Which was coincidentally when websites started having sidebars. Are you
arguing in favor of pre-1995 web design? Are you arguing that there is a
_more_ natural way than tables to express site layouts with sidebars?

When I say "prior to CSS" I mean "prior to wide CSS adoption and browser
support". Yes, CSS1 was released in 1996, but it didn't really catch on among
web authors for a few years (and wasn't really practical to use anyway due to
limited browser support). In that intervening time, websites started sprouting
sidebars, and basically all the sites that used sidebars did so with HTML
tables.

> And even when they did take off, tables were still burdened with the sorts
> of quirks and browser incompatibilities people complain about with CSS

Quirks or no, HTML-based tables are more fit for describing layouts than CSS
ever will be until web authors can use "display: table" or something like
that.
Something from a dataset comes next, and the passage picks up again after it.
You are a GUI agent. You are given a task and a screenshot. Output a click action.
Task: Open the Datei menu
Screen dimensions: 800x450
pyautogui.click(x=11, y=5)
With HTML-based tables, you're working around _browser quirks_ (which
really aren't as bad as you make them out to be). With CSS, you're working
with a language that is too weak (even if implemented perfectly) to express
what you're trying to say. With CSS, a three-column layout (something that
many, many sites want) is considered a "holy grail"
(<http://www.alistapart.com/articles/holygrail/>).

CSS (pre-"display:table") doesn't have the right abstractions for achieving
designers' demonstrated needs. Why do you live in denial of this fact?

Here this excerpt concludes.